_YOUR INSTRUCTIONS_: In the listing below, locate the lines that hold "green" and copy them.

_DATA SHOWN_:
┏━━
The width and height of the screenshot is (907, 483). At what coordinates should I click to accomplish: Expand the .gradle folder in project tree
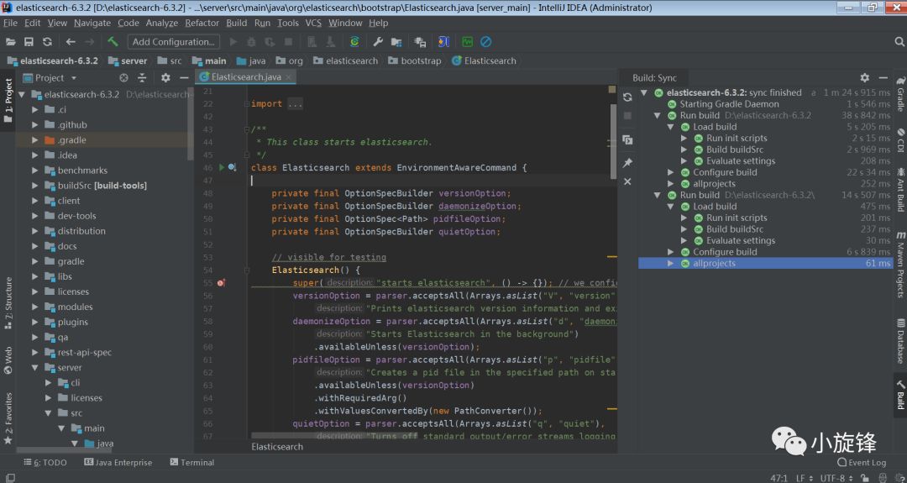[x=35, y=140]
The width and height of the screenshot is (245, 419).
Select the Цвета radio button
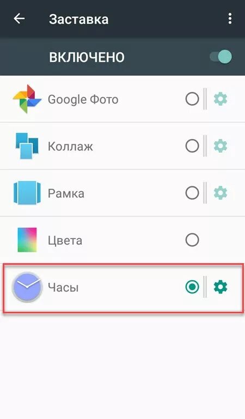tap(192, 240)
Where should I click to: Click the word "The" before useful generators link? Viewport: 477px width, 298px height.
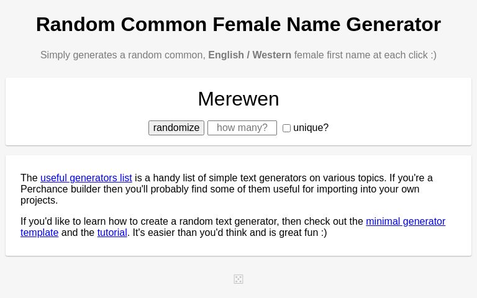[29, 178]
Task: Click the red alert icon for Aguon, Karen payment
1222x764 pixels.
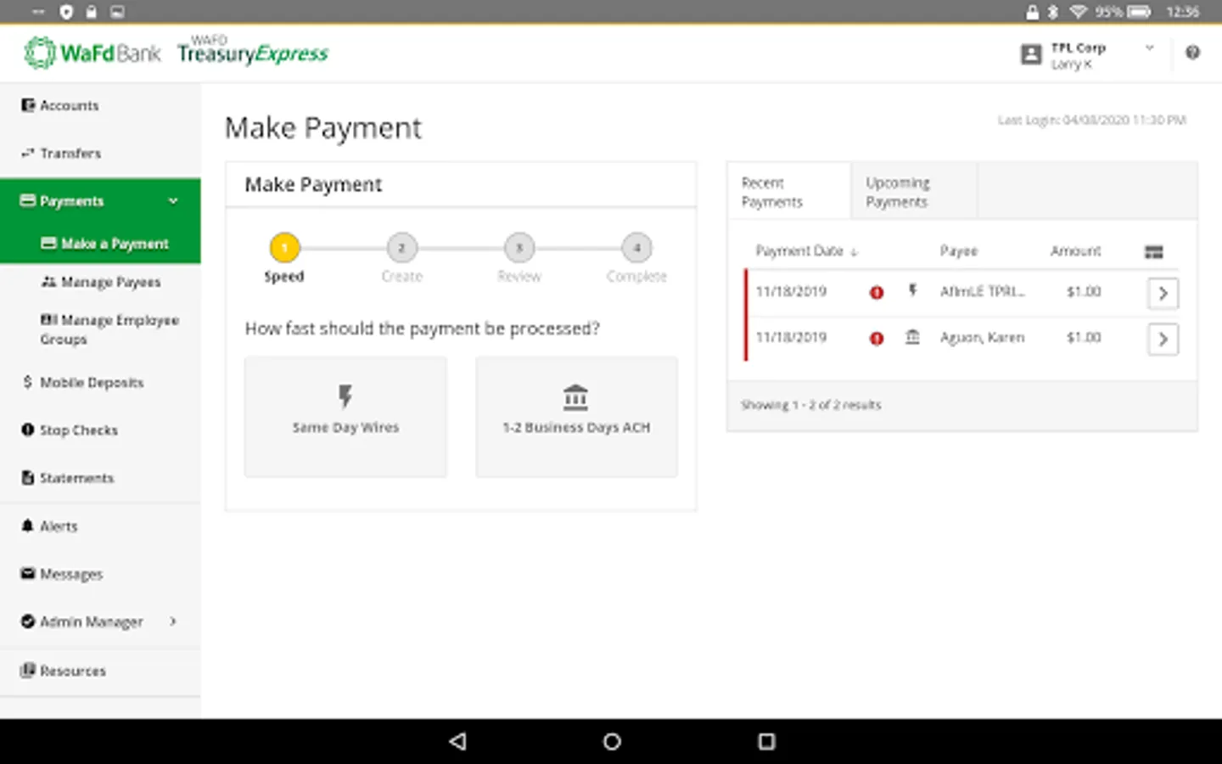Action: pyautogui.click(x=877, y=338)
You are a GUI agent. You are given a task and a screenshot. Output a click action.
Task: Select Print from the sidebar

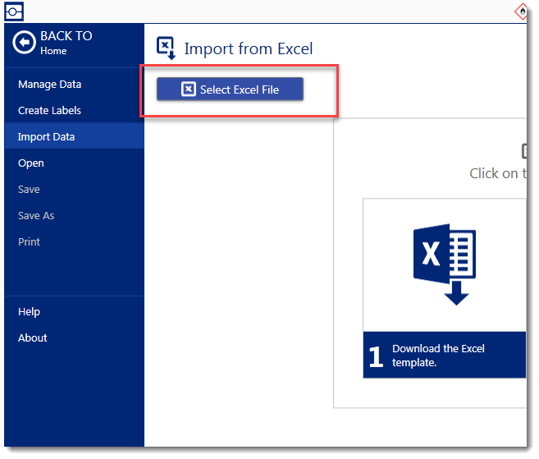(29, 242)
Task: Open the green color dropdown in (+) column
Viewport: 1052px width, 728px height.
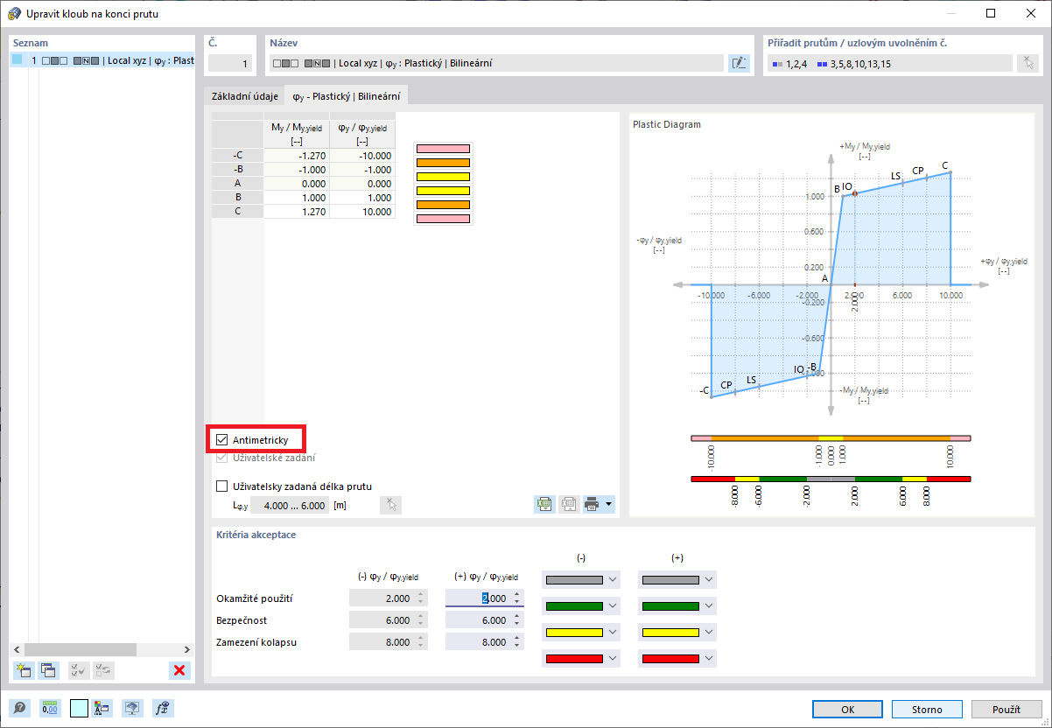Action: [677, 606]
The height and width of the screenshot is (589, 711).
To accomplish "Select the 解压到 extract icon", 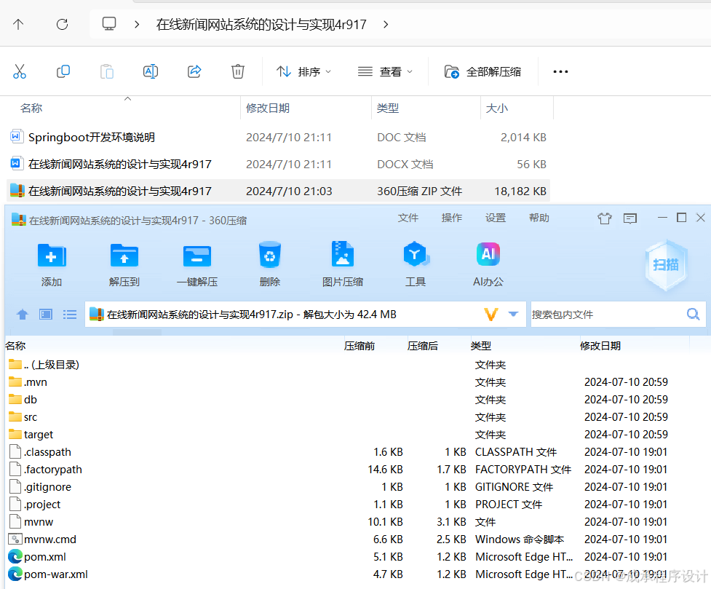I will [x=124, y=262].
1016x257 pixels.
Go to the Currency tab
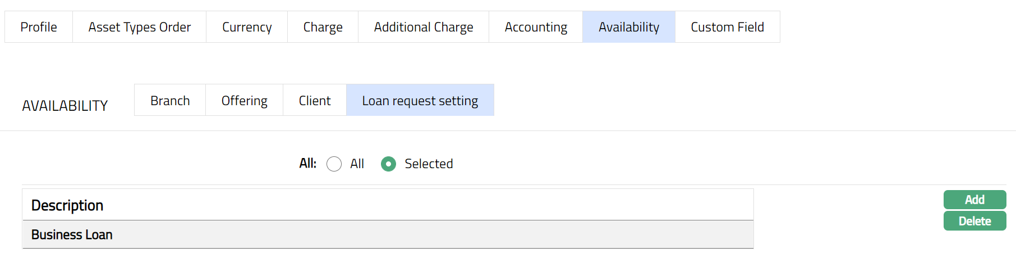click(247, 27)
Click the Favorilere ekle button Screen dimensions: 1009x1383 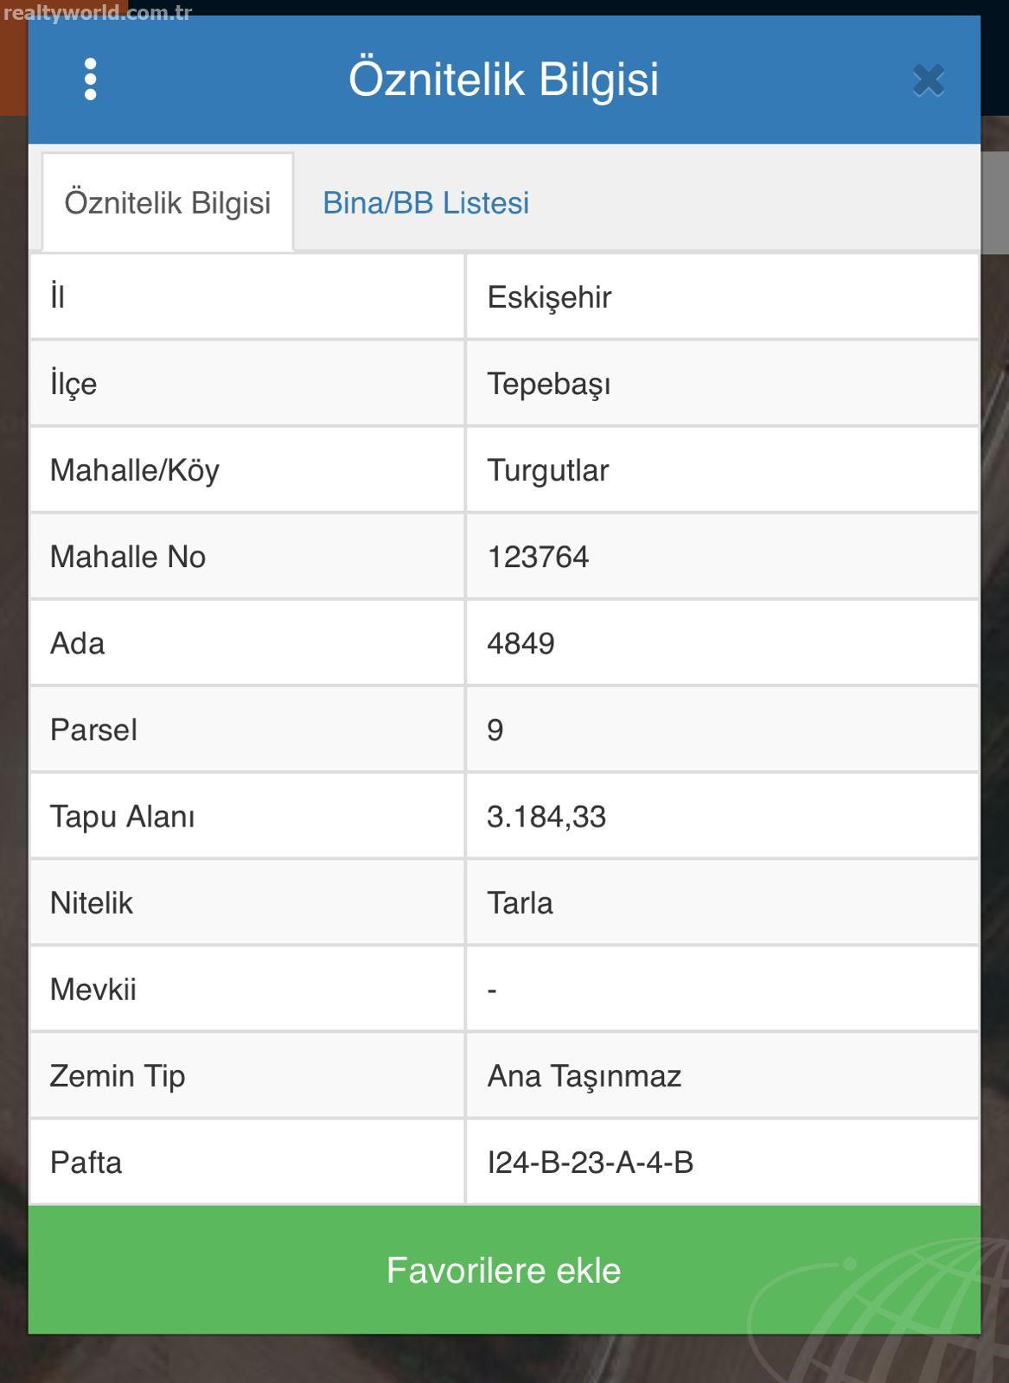click(504, 1270)
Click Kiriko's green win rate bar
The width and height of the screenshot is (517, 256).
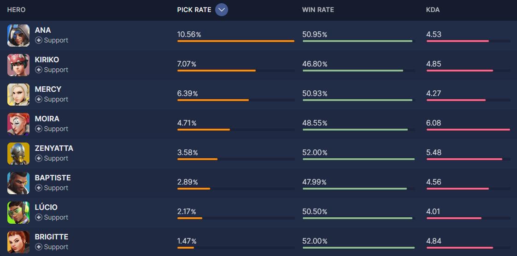click(x=353, y=71)
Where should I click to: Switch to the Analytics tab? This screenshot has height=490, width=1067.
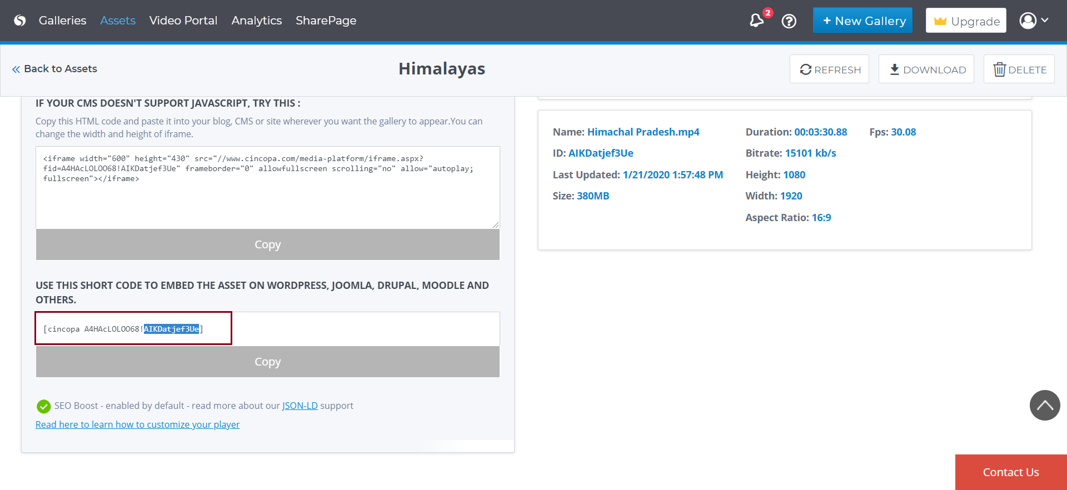click(x=256, y=21)
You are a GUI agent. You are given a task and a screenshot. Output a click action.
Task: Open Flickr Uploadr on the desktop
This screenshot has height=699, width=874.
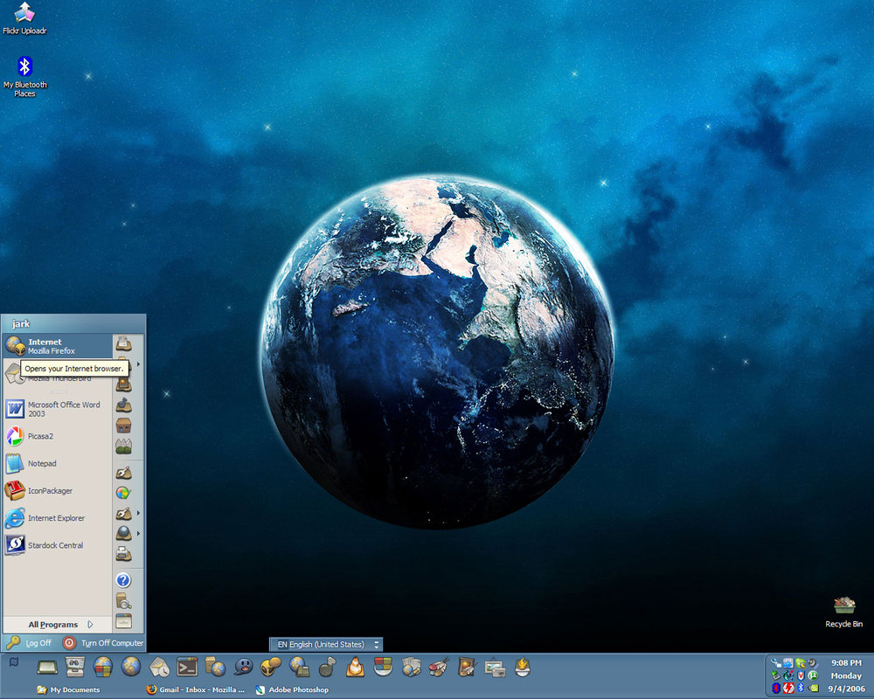coord(25,13)
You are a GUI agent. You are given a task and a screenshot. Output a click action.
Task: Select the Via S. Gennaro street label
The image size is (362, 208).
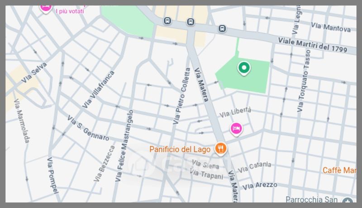(x=88, y=128)
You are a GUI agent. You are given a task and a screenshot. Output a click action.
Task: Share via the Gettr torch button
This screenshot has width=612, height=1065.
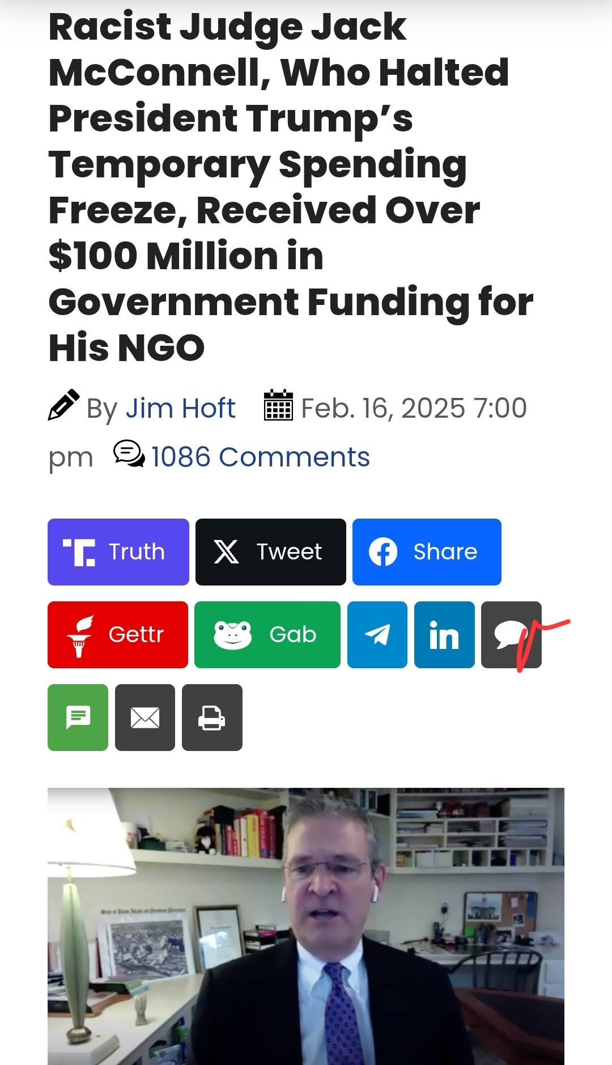[117, 634]
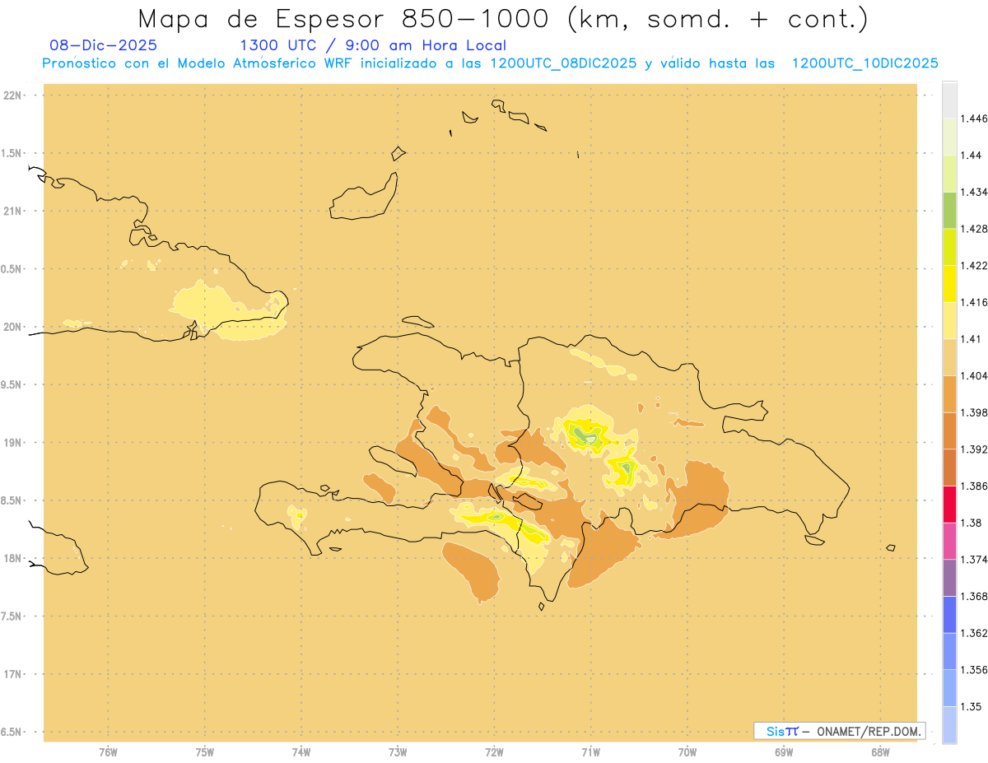Click the purple swatch between 1.368 and 1.374
988x763 pixels.
949,577
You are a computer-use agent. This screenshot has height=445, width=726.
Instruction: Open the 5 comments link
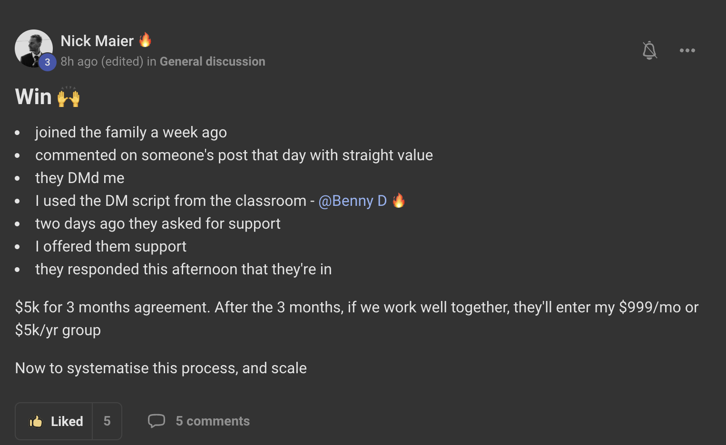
┗━━
_WRITTEN REPLY_:
Task: Open the green color dropdown in (+) column
Click Kiriko's green win rate bar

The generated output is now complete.